Pikachu
Pokébip Pokédex Espace Membre
Inscription

Tout ça pour mourir de Asako



Retour à la liste des chapitres

Informations

» Auteur : Asako - Voir le profil
» Créé le 06/06/2010 à 18:15
» Dernière mise à jour le 06/06/2010 à 18:31

» Mots-clés :   Romance   Science fiction   Suspense

Si vous trouvez un contenu choquant cliquez ici :


Largeur      
1-7 : Nouveau départ
Il y eut un vacarme effroyable, un grand bruit qui éclata dans l'air, puis les fenêtres de la salle du congrès volèrent en éclats et d'immenses flammes se mirent à lécher les murs, à la fois belles et terrifiantes. Le bâtiment vacilla, des craquements sinistres se mirent à crépiter et à fuser dans tous les sens ; David ne pouvait quitter des yeux le spectacle qui s'offrait à lui, cette véritable explosion de flammes jaunes et rouges, ces murs calcinés qui s'affaissaient dans une nuée de poussière, les gens qui hurlaient, couraient, jetaient des regards désemparés tout autour d'eux… puis, brutalement, le jeune garçon se retrouva par terre, le nez dans l'herbe, plaqué au sol par le corps de Matt Keyes. Des gravats et des miettes de verre acérées s'abattirent sur eux dans une bourrasque brutale et dangereuse.
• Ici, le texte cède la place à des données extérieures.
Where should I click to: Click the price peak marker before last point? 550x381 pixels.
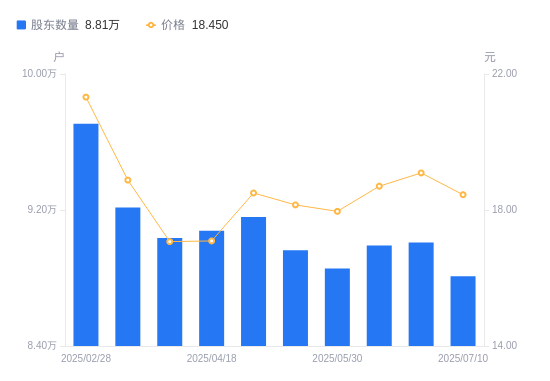tap(421, 173)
-Ferme les yeux ! lui cria Matt dans l'oreille.

Il ne put se résoudre à baisser les paupières. Son cœur tambourinait férocement dans sa poitrine, ses tympans bourdonnaient, il étouffait… Des gens passaient près d'eux, les frôlaient, sans faire attention à leur présence, poussant des hurlements d'épouvante. David voyait leurs pieds qui passaient près de son visage, et leur démarche précipitée, affolée, le surprenait et lui donnait une vague nausée.

Après quelques minutes, Matt, doucement, se redressa et l'aida à se remettre debout. Une mince estafilade sanglante scintillait sur sa joue blême, et des perles de sueur collaient ses mèches de cheveux noirs à ses tempes, comme de gros traits grossièrement peints à l'encre de Chine sur son front. Malgré son teint cadavérique et cette légère entaille, il était indemne.

-Tout va bien, David ? Tu n'es pas blessé ?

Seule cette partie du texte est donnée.